Engineering Contradictions & Design Principles
Engineering Contradiction Analysis
1Productivity
If a microgrid controller uses rule-based controls, then it provides simplicity and fast computation, but it does not yield optimal results and has limited customizability to specific sites
Solution Approach 1:
The control system is segmented into two distinct components: a rule-based controller that provides fast, simple computations, and an optimizer that delivers optimal, customized solutions. Each component operates independently but complements the other, allowing the system to leverage both speed and adaptability without requiring one to sacrifice the other.

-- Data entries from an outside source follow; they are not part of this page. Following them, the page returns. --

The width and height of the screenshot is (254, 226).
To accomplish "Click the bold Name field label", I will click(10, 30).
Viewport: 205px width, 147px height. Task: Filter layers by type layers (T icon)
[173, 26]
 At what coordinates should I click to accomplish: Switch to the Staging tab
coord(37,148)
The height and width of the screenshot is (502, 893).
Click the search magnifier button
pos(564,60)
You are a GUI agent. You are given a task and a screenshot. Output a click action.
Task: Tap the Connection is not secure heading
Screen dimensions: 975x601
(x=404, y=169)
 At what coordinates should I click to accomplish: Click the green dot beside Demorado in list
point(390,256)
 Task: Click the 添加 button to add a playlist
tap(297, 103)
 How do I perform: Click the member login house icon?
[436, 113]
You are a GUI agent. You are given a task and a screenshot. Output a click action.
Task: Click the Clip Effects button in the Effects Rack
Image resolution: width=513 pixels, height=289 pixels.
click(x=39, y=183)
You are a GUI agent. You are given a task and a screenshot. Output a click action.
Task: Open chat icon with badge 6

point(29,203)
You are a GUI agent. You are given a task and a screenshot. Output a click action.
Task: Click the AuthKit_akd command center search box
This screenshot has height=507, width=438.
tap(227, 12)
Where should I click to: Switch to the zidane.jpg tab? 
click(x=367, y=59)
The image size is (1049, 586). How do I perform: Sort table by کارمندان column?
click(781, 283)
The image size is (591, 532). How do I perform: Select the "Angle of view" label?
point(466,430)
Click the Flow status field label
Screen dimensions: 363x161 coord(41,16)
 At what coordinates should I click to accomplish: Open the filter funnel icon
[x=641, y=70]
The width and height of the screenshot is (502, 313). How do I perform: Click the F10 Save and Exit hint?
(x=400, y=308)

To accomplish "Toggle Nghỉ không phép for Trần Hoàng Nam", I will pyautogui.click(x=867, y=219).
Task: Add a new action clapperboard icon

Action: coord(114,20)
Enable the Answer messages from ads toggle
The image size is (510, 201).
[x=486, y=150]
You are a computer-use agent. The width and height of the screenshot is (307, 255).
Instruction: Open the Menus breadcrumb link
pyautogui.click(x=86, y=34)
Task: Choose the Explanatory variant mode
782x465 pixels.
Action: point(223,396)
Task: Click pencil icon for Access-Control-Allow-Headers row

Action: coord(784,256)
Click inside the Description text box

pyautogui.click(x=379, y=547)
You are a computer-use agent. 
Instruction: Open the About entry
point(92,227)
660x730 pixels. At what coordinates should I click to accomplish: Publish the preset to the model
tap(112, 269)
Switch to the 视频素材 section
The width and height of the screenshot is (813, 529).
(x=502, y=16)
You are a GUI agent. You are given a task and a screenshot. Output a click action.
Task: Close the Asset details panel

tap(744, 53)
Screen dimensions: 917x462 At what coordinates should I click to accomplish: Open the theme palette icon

2Adaptability or versatility
If a microgrid controller uses an optimizer, then it yields optimal results and can be customized to specific sites, but it is computationally expensive and suffers from convergence issues
Solution Approach 1:
The rule-based controller performs preliminary control actions to maintain stable and reliable microgrid operation. This preliminary control ensures that the system remains within acceptable operating parameters, reducing the burden on the optimizer and allowing it to focus on optimization without causing convergence issues or computational overload.
3Ease of operation
If current microgrid controllers are used, then they provide basic control functionality, but they do not effectively manage resource consumption, reliability, cost, and carbon emissions
Solution Approach 1:
The optimizer continuously receives feedback from the microgrid system regarding resource consumption, reliability metrics, cost parameters, and carbon emissions. Based on this feedback, the optimizer adjusts control parameters to improve these performance metrics while maintaining ease of operation through the rule-based controller's stable baseline operation.
Data Source
AI summary
The system obtains a load required by a power grid and specifications of power sources. The specification indicates an amount of power that the power source can provide. The system obtains rules indicating a first power source based on the load, where the rules indicate a first power level of the first power source. The system provides the first power and level to an optimizer to determine a second power source and level by optimizing operation of the power source. The system obtains a time threshold and, based on the threshold, obtains the second power source and level from the optimizer. The system determines whether the first power source and level or the second power source and level are closer to a desired operation. Based on the determination, the system operates the first power source at the first power level or the second power source at the second power level.